Les pouvoirs publics viennent de publier un décret visant à assurer la mise en œuvre d'arrêtés préfectoraux ou municipaux, en matière de lutte contre l'habitat indigne. Que faut-il savoir ?   

Comme expliqué dans des actualités et conseils, une ordonnance n°2020-306 du 25 mars 2020 (JO du 26.03.2020) est venue organiser un mécanisme de suspension de l'application de certains délais, pour tenir compte du dispositif d'état d'urgence sanitaire. 

Un texte a prévu notamment la suspension de certains délais imposés par l'administration pour réaliser des travaux ou se conformer à des prescriptions de toute nature (ordonnance n°2020-306 du 25.03.2020, art. 8).

L'ordonnance n°2020-306 du 25 mars 2020 a toutefois prévu que les pouvoirs publics, par décret, puissent organiser  une reprise du cours des délais applicables pour certaines catégories d'actes, de procédures et d'obligations, pour des motifs de sécurité, de protection de la santé ou de salubrité publique (ord. n°2020-306 du 25.03.2020, art. 9).

Un décret n°2020-607 du 20 mai 2020, publié le 21 mai 2020, vient de faire application de cette faculté pour des délais prévus par certains arrêtés de police administrative contre l'habitat indigne.

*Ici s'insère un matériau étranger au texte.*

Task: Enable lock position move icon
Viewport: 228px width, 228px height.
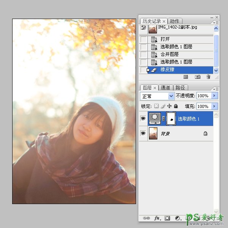Action: 169,106
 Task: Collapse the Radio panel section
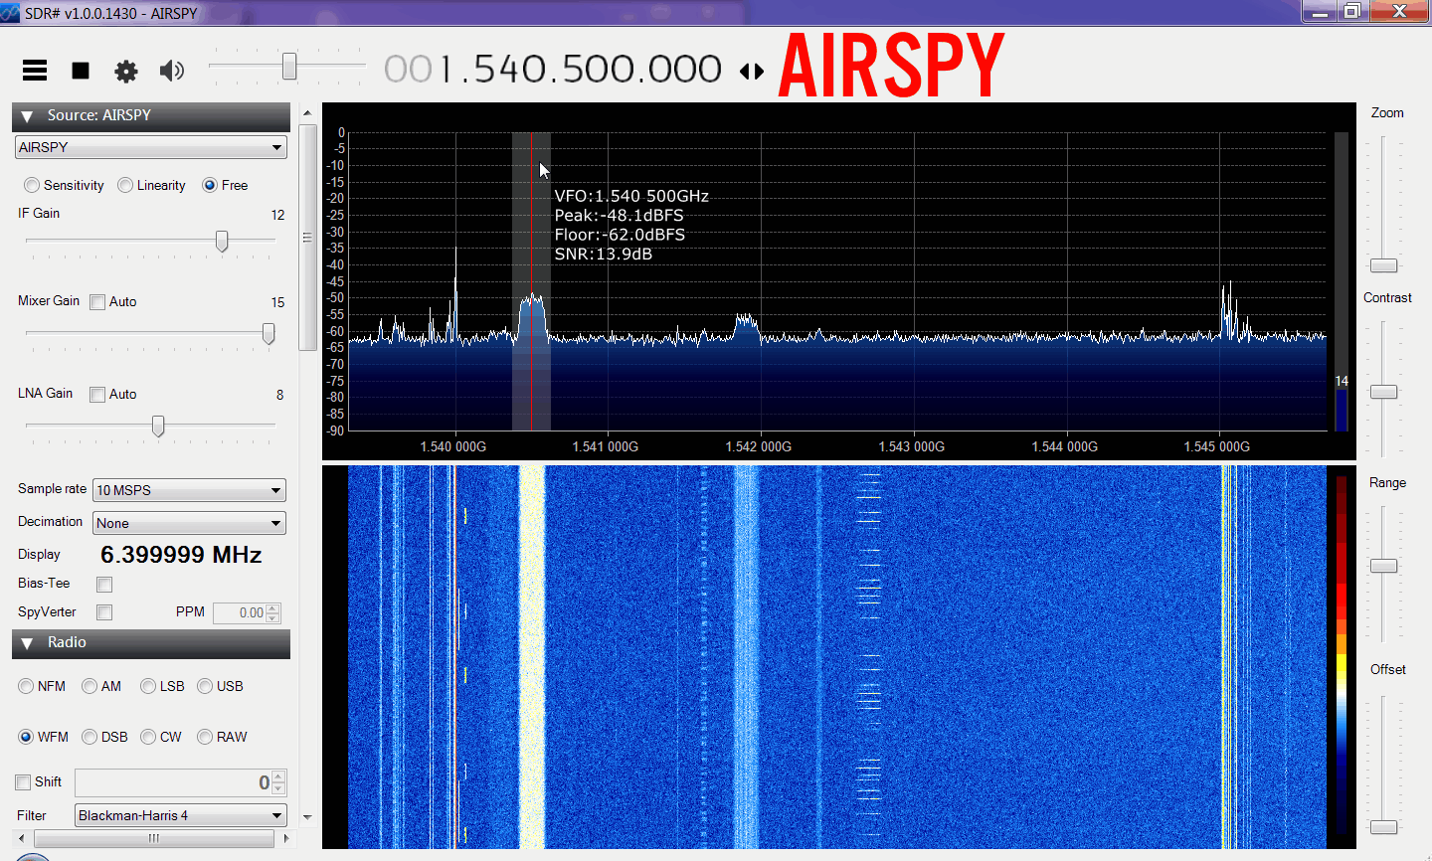pyautogui.click(x=27, y=643)
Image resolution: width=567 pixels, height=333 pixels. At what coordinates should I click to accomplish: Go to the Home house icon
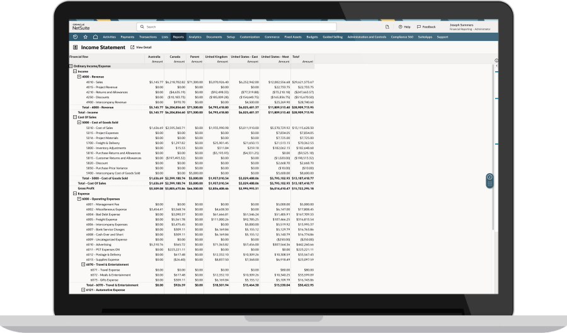pos(95,37)
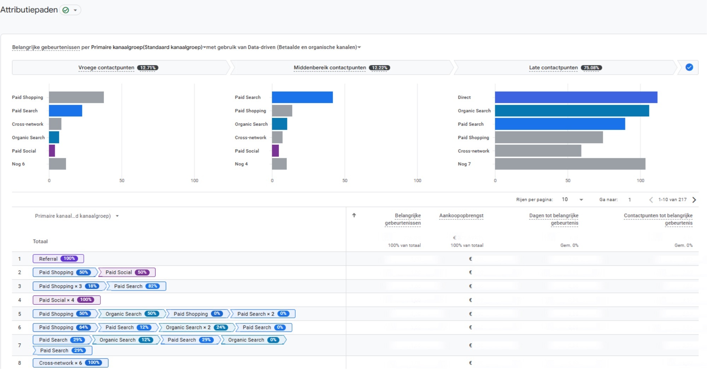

En application du décret n°2020-607 du 20 mai 2020, reprendront ainsi leur cours, dans un délai de sept jours à compter du 21 mai 2020, soit le 28 mai 2020, les délais prévus par les arrêtés de police administrative suivants :

  • les arrêtés préfectoraux ou municipaux pris en application des articles L 1311-4 (hygiène), L 1332-23 (suroccupation) et L 1331-26-1 (insalubrité) du code de la santé publique (CSP);
  • les arrêtés préfectoraux pris en application des articles L 1334-1 et suivants du CSP (réglementation sur le plomb) et comportant une interdiction d'habiter ou d'occuper les lieux;
  • les arrêtés municipaux pris en application des articles L 129-3 (sécurité des occupants d'immeubles collectifs à usage d'habitation) et L 511-3 (bâtiment menaçant ruine) du code de la construction et de l'habitation (CCH).

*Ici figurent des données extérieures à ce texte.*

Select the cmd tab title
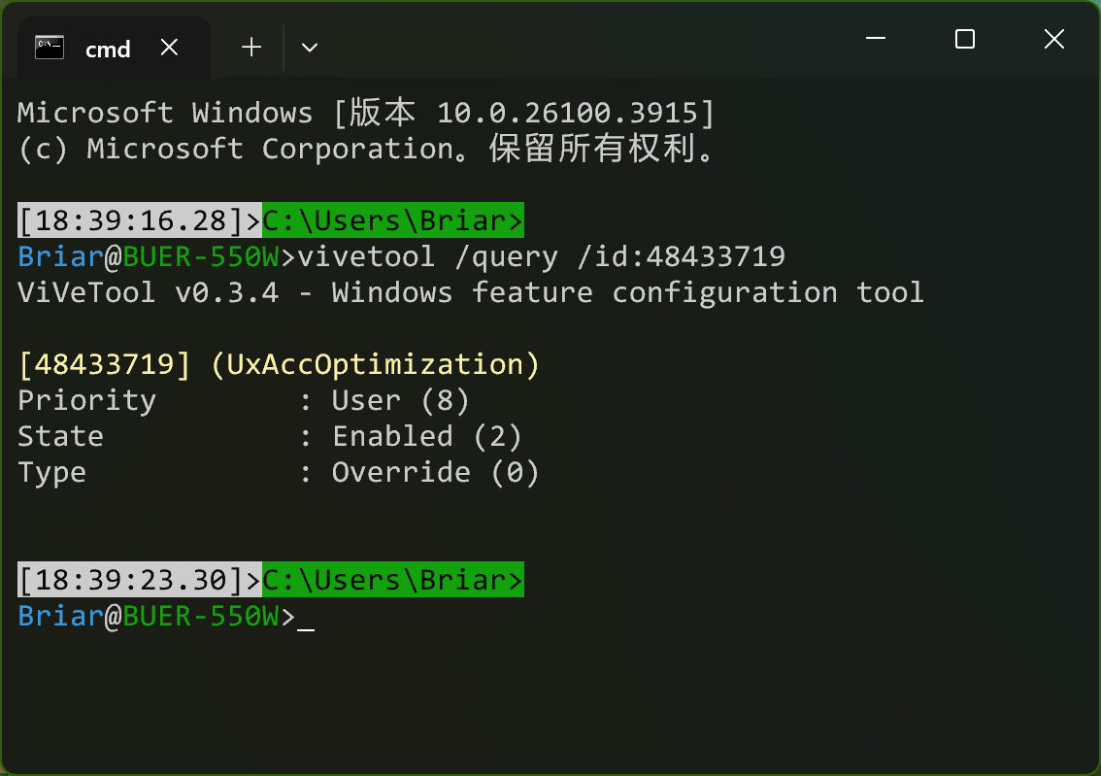click(x=108, y=50)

Sont également concernés les arrêtés pris en application des articles L 123-3 et L 511-1 du CCH, en ce qui concerne les délais prévus pour :

  • faire cesser ou interdire l'usage d'habitation ou l'utilisation d'un établissement recevant du public (ERP) à usage total ou partiel d'hébergement;
  • assurer le relogement ou l'hébergement des occupants concernés;
  • exécuter toute autre prescription rendue indispensable par la gravité du danger encouru par des occupants ou des tiers, notamment en raison du confinement (bâtiments menaçant ruine...).

Il en va de même pour les délais prévus par des arrêtés municipaux qui prescrivent l'exécution de mesures de sûreté, exigées par les circonstances, en cas de danger grave ou imminent, tel que des accidents naturels (Code général des collectivités territoriales, art. L 2212-14). Au titre des accidents naturels, sont notamment visés «les accidents et les fléaux calamiteux ainsi que les pollutions de toute nature, tels que les incendies, les inondations, les ruptures de digues, les éboulements de terre ou de rochers, les avalanches» (Code général des collectivités territoriales, art. L 2212-2).

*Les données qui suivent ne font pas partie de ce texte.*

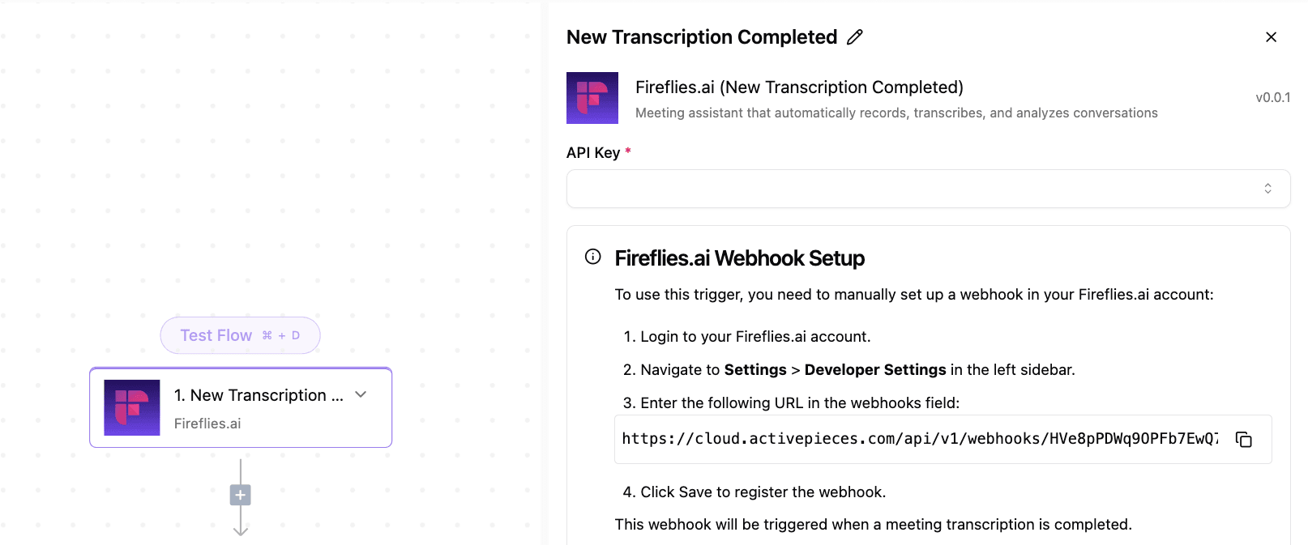Click the bold Developer Settings text

pos(875,370)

Pour consulter le décret n°2020-607 du 20 mai 2020 : cliquer ici

Référence

Décret n° 2020-607 du 20 mai 2020 portant dérogation au principe de suspension des délais en matière d'habitat indigne pendant la période d'urgence sanitaire liée à l'épidémie de covid-19 (JO n°0124 du 21 mai 2020)

Le décret organise la reprise du cours des délais, prévus par des arrêtés préfectoraux ou municipaux de police administrative, en matière d'habitat indigne.